Goal of the exercise. Would you copy the full listing that follows without changing a thing?

====== Records shown ======

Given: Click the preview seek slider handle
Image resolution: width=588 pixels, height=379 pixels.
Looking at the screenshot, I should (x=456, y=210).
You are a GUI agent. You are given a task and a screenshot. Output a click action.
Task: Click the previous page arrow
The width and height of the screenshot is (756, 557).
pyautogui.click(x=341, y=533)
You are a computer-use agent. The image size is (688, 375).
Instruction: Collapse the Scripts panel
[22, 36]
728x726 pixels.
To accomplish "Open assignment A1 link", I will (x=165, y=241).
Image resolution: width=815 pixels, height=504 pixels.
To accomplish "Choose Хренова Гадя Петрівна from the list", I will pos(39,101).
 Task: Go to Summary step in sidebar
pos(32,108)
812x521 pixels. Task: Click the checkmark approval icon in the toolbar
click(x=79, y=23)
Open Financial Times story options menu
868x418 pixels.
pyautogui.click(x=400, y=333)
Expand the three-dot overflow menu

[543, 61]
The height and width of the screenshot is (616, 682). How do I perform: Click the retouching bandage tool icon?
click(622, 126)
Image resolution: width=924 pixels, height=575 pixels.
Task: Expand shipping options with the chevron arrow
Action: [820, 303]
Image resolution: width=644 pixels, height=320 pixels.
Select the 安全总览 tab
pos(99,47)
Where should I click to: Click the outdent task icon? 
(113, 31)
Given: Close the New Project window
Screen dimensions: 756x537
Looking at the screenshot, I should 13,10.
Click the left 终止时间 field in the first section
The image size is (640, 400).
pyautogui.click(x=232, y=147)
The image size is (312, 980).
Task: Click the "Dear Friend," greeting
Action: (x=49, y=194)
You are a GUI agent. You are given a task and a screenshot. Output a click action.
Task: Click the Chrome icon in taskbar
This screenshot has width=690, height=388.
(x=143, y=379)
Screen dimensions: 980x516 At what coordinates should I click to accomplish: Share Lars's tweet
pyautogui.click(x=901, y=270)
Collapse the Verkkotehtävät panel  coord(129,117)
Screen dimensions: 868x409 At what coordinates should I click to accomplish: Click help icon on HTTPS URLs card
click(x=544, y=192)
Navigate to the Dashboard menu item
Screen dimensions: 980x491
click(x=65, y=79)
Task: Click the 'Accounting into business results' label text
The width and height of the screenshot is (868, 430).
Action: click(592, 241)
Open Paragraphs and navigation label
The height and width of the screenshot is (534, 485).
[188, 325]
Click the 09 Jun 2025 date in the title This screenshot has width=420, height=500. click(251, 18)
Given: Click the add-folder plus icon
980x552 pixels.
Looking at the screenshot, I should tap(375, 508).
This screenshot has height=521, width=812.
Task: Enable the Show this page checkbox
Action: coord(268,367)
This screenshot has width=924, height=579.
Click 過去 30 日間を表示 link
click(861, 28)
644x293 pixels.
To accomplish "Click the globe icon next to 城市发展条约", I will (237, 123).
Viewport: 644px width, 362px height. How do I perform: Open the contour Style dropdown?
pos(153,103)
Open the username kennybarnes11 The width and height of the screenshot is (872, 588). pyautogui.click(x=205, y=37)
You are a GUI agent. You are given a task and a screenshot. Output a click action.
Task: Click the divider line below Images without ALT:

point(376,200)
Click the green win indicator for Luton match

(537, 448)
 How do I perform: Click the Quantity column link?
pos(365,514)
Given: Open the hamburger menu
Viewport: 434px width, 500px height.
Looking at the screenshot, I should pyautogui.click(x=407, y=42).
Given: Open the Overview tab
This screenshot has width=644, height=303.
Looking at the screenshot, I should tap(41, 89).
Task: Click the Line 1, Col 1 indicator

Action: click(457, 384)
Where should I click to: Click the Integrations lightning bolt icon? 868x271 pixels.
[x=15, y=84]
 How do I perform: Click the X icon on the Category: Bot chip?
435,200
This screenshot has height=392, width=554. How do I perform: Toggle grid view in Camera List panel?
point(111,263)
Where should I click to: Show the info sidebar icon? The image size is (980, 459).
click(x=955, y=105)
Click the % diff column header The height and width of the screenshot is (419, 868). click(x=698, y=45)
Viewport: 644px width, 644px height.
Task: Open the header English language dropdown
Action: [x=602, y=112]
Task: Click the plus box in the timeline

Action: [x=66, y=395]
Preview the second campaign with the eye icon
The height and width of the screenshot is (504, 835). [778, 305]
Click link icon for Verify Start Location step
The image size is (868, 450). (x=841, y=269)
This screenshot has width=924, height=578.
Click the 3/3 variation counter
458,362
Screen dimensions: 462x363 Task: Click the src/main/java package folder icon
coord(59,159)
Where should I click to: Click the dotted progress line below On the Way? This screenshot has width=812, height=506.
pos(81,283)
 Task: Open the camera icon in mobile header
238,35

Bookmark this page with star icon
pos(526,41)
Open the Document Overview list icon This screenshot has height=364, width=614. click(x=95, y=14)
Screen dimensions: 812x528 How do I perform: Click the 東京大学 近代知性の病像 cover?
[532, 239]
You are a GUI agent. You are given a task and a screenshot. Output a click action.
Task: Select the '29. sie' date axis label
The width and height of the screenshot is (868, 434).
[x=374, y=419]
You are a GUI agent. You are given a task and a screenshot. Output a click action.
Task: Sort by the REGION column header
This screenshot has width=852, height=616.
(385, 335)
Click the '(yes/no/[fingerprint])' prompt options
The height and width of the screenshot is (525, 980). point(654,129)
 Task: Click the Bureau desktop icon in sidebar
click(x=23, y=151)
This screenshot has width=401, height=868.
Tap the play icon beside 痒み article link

======

Answer to the problem.
Given: Click the preview seek slider handle
Image resolution: width=588 pixels, height=379 pixels.
Looking at the screenshot, I should (x=456, y=210).
You are a GUI agent. You are given a task and a screenshot. Output a click action.
Task: Click the previous page arrow
The width and height of the screenshot is (756, 557).
pyautogui.click(x=341, y=533)
You are a computer-use agent. The image size is (688, 375).
Instruction: Collapse the Scripts panel
[22, 36]
728x726 pixels.
To accomplish "Open assignment A1 link", I will (x=165, y=241).
Image resolution: width=815 pixels, height=504 pixels.
To accomplish "Choose Хренова Гадя Петрівна from the list", I will pos(39,101).
 Task: Go to Summary step in sidebar
pos(32,108)
812x521 pixels. Task: Click the checkmark approval icon in the toolbar
click(x=79, y=23)
Open Financial Times story options menu
868x418 pixels.
pyautogui.click(x=400, y=333)
Expand the three-dot overflow menu

[543, 61]
The height and width of the screenshot is (616, 682). How do I perform: Click the retouching bandage tool icon?
click(622, 126)
Image resolution: width=924 pixels, height=575 pixels.
Task: Expand shipping options with the chevron arrow
Action: [820, 303]
Image resolution: width=644 pixels, height=320 pixels.
Select the 安全总览 tab
pos(99,47)
Where should I click to: Click the outdent task icon? 
(113, 31)
Given: Close the New Project window
Screen dimensions: 756x537
Looking at the screenshot, I should 13,10.
Click the left 终止时间 field in the first section
The image size is (640, 400).
pyautogui.click(x=232, y=147)
The image size is (312, 980).
Task: Click the "Dear Friend," greeting
Action: (x=49, y=194)
You are a GUI agent. You are given a task and a screenshot. Output a click action.
Task: Click the Chrome icon in taskbar
This screenshot has width=690, height=388.
(x=143, y=379)
Screen dimensions: 980x516 At what coordinates should I click to accomplish: Share Lars's tweet
pyautogui.click(x=901, y=270)
Collapse the Verkkotehtävät panel  coord(129,117)
Screen dimensions: 868x409 At what coordinates should I click to accomplish: Click help icon on HTTPS URLs card
click(x=544, y=192)
Navigate to the Dashboard menu item
Screen dimensions: 980x491
click(x=65, y=79)
Task: Click the 'Accounting into business results' label text
The width and height of the screenshot is (868, 430).
Action: click(592, 241)
Open Paragraphs and navigation label
The height and width of the screenshot is (534, 485).
[188, 325]
Click the 09 Jun 2025 date in the title This screenshot has width=420, height=500. click(251, 18)
Given: Click the add-folder plus icon
980x552 pixels.
Looking at the screenshot, I should tap(375, 508).
This screenshot has height=521, width=812.
Task: Enable the Show this page checkbox
Action: coord(268,367)
This screenshot has width=924, height=579.
Click 過去 30 日間を表示 link
click(861, 28)
644x293 pixels.
To accomplish "Click the globe icon next to 城市发展条约", I will (237, 123).
Viewport: 644px width, 362px height. How do I perform: Open the contour Style dropdown?
pos(153,103)
Open the username kennybarnes11 The width and height of the screenshot is (872, 588). pyautogui.click(x=205, y=37)
You are a GUI agent. You are given a task and a screenshot. Output a click action.
Task: Click the divider line below Images without ALT:

point(376,200)
Click the green win indicator for Luton match

(537, 448)
 How do I perform: Click the Quantity column link?
pos(365,514)
Given: Open the hamburger menu
Viewport: 434px width, 500px height.
Looking at the screenshot, I should pyautogui.click(x=407, y=42).
Given: Open the Overview tab
This screenshot has width=644, height=303.
Looking at the screenshot, I should tap(41, 89).
Task: Click the Line 1, Col 1 indicator

Action: click(457, 384)
Where should I click to: Click the Integrations lightning bolt icon? 868x271 pixels.
[x=15, y=84]
 How do I perform: Click the X icon on the Category: Bot chip?
435,200
This screenshot has height=392, width=554. How do I perform: Toggle grid view in Camera List panel?
point(111,263)
Where should I click to: Show the info sidebar icon? The image size is (980, 459).
click(x=955, y=105)
Click the % diff column header The height and width of the screenshot is (419, 868). click(x=698, y=45)
Viewport: 644px width, 644px height.
Task: Open the header English language dropdown
Action: [x=602, y=112]
Task: Click the plus box in the timeline

Action: [x=66, y=395]
Preview the second campaign with the eye icon
The height and width of the screenshot is (504, 835). [778, 305]
Click link icon for Verify Start Location step
The image size is (868, 450). (x=841, y=269)
This screenshot has width=924, height=578.
Click the 3/3 variation counter
458,362
Screen dimensions: 462x363 Task: Click the src/main/java package folder icon
coord(59,159)
Where should I click to: Click the dotted progress line below On the Way? This screenshot has width=812, height=506.
pos(81,283)
 Task: Open the camera icon in mobile header
238,35

Bookmark this page with star icon
pos(526,41)
Open the Document Overview list icon This screenshot has height=364, width=614. click(x=95, y=14)
Screen dimensions: 812x528 How do I perform: Click the 東京大学 近代知性の病像 cover?
[532, 239]
You are a GUI agent. You are given a task and a screenshot. Output a click action.
Task: Select the '29. sie' date axis label
The width and height of the screenshot is (868, 434).
[x=374, y=419]
You are a GUI agent. You are given a task and a screenshot. Output a click action.
Task: Sort by the REGION column header
This screenshot has width=852, height=616.
(385, 335)
Click the '(yes/no/[fingerprint])' prompt options
The height and width of the screenshot is (525, 980). point(654,129)
 Task: Click the Bureau desktop icon in sidebar
click(x=23, y=151)
This screenshot has width=401, height=868.
Tap the play icon beside 痒み article link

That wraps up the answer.